Purpose : Interpretation of pathogenicity for in-frame indels variants is challenging compared to other types of genetic variants. Our goal was to systematically evaluate the performance of the latest in silico machine learning (ML) predictive tools and assess the mutation load in whole genome sequencing (WGS) data for in-frame indel variants in patients affected with inherited retinal diseases (IRDs).

Methods : The performance of four in silico ML pathogenicity prediction tools (CADD, FATHMM-indel, VEST4, and MetaRNN-indel) was benchmarked using a dataset of 3964 in-frame indel variants from ClinVar and a Diagnosing Developmental Disorders (DDD) study deposited in DECIPHER. A subset of this dataset was extracted containing variants across known IRDs genes obtained from the Retinal Information Network, resulting in 220 IRD variants. Tool performance was compared using the area under the receiver operating characteristic curve (AUROC) and precision-recall curve (AUC-PR). For the top-performing model, we defined the upper and lower thresholds to classify variants as likely pathogenic (LP) and likely benign (LB) among variants with known pathogenicity. The best performing model was applied to the in-house WGS data of 1013 IRDs patients.

RAW DATA:
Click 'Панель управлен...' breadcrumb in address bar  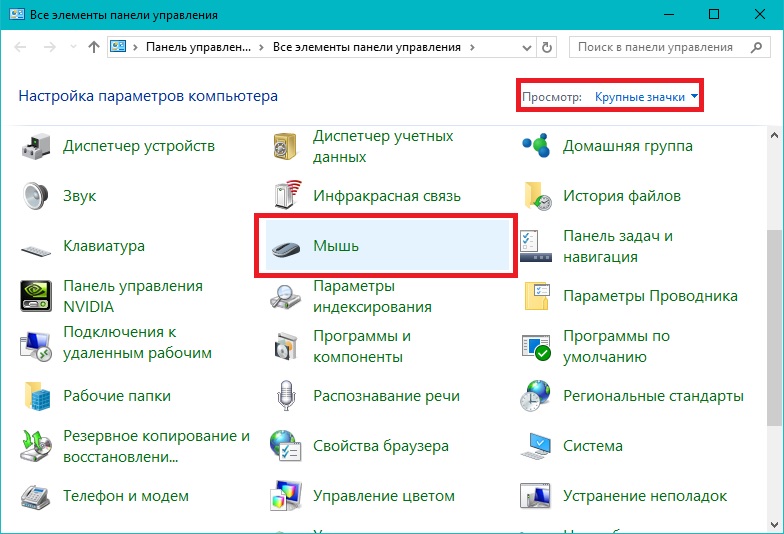[199, 47]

WORK REQUEST:
Could you reproduce, word for word, the passage of the retinal disease study abstract starting at "Purpose : Interpretation" and ending at "retinal diseases (IRDs)."?

THE COMPLETED TASK:
Purpose : Interpretation of pathogenicity for in-frame indels variants is challenging compared to other types of genetic variants. Our goal was to systematically evaluate the performance of the latest in silico machine learning (ML) predictive tools and assess the mutation load in whole genome sequencing (WGS) data for in-frame indel variants in patients affected with inherited retinal diseases (IRDs).